Different Ways in Which Property Can be Owned by Individuals
Common Types of Ownership (by Individuals)
Sole owner: An undivided ownership interest by one person with no other party having a right or interest in or to the Property
Tenants by the Entireties (this type of ownership is only available to couples who are married at the time of the deed signing): An undivided ownership by both husband and wife, with the right to the entire property passing to the surviving spouse upon the death of one spouse. Pennsylvania law provides, generally, that an individual’s creditors cannot pursue assets jointly owned by that individual and their spouse as tenants by the entireties.
Joint Tenants With Right of Survivorship: An equal ownership interest by all parties named on the deed with rights of ownership vesting in the survivor of all owners…
Owning the property as Joint Tenants With Rights of Survivorship means that the death of one joint tenant will result in the deceased’s interest in the property passing automatically to the surviving joint tenant(s).
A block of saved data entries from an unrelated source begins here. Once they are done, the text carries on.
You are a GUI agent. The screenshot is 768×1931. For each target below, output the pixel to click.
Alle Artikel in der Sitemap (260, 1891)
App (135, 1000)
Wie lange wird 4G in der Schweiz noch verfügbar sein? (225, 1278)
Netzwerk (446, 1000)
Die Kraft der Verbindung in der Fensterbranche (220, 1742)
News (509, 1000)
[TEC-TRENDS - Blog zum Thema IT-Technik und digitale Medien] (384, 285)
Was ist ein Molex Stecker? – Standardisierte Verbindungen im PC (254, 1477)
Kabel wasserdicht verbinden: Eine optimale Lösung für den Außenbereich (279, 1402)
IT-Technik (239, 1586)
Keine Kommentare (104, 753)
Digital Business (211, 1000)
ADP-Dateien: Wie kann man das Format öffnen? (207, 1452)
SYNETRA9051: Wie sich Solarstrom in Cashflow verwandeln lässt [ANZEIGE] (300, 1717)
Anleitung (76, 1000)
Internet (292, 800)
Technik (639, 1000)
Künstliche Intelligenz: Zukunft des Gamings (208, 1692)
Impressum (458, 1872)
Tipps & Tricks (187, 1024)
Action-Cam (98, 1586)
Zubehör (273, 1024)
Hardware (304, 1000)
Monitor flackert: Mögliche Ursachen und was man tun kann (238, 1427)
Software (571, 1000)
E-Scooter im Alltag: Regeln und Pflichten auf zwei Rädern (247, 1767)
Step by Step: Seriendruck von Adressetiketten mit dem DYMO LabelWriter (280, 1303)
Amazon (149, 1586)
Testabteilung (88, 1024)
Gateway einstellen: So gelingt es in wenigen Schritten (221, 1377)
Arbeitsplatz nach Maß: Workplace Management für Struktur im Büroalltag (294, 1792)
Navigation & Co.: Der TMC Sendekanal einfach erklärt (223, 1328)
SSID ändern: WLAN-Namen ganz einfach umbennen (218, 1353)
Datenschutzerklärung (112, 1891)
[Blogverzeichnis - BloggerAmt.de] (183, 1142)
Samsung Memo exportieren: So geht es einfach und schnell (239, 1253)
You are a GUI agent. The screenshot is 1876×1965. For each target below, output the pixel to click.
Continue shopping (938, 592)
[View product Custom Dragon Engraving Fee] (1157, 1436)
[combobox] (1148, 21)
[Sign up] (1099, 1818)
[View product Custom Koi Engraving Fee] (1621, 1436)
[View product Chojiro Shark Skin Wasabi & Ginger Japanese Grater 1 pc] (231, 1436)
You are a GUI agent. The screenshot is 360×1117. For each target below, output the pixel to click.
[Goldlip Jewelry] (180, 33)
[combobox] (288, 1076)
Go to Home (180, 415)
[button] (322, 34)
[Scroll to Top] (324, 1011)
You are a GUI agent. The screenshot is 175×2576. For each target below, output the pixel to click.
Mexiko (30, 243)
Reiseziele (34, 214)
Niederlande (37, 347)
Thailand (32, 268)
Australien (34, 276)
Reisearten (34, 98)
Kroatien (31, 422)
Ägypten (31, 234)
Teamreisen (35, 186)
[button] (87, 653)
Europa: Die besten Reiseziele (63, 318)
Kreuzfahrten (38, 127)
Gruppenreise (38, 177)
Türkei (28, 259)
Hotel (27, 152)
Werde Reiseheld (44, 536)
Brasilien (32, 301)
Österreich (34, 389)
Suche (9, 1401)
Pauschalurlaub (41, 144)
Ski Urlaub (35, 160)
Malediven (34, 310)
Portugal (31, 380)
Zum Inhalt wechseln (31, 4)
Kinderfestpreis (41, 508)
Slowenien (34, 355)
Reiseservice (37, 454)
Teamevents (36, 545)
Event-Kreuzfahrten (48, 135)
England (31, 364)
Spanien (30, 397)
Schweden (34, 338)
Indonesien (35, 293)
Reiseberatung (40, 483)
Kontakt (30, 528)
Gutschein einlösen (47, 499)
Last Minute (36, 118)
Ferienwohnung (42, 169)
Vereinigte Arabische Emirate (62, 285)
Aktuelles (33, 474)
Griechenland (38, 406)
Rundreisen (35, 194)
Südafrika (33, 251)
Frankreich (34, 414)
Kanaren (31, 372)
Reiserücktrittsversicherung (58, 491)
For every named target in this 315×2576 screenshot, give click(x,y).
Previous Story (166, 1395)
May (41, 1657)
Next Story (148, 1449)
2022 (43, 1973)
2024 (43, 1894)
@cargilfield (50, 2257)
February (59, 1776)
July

The last living joint tenant becomes the sole owner of the property and may include the property in their will / bequeath ownership to their heirs. During a joint tenancy, none of the joint tenants can individually mortgage or sell their interest in the property. As such, if you want to sell property owned by joint tenancy, all of the joint tenants would need to agree and sign the deed. Property owned by joint tenants are also subject to the claims of creditors of any of the tenants. This means that if you or any of the other joint tenants were sued, the house could be subject to the creditor’s judgment. This can also be an issue if one of the joint tenants goes through a divorce, in which case that person’s interest in the house would be part of what is divided up as part of the divorce proceeding.
Tenants in Common: An individual ownership interest in a portion of the Property, either equal or unequal with another party, and sharing a common interest and right to use as to the whole. There exists no right of survivorship in a tenancy in common. Upon the death of a co-tenant, his or her share passes to his or her estate. Each co-tenant may encumber or dispose of his or her own share at will. If a tenant dies without having disposed of their interest in a will, that interest will be distributed pursuant to relevant intestacy laws. Again, real issues can arise if one of the owners of the property has a creditor or goes through a divorce.
Here, because you and your spouse currently own the property as tenants by the entireties, you have significant protection from creditors and the house will automatically pass to the survivor of the two of you upon the death of the other.
If you want to add your grandchild to the deed, you could either add them as a joint tenant (meaning they would become sole owner of the property upon the death of you and your spouse, assuming they survived you) or as a tenant in common (meaning you and your spouse together would own a portion (perhaps ½)of the property, and your grandchild would own the remainder).
The primary downsides of adding your grandchild to your deed as joint tenant with the right of survivorship or a tenant in common are: (1) in the event your grandchild were sued for anything, had other debts, or went through a divorce, someone could seek to recover their interest in the house; and (2) [for joint tenancy] If you and/or your spouse needed to sell the property, you would need your grandchild to agree and sign the deed or [for tenants in common] you would have no control over who your grandchild sells or wills their ½ interest in the house to.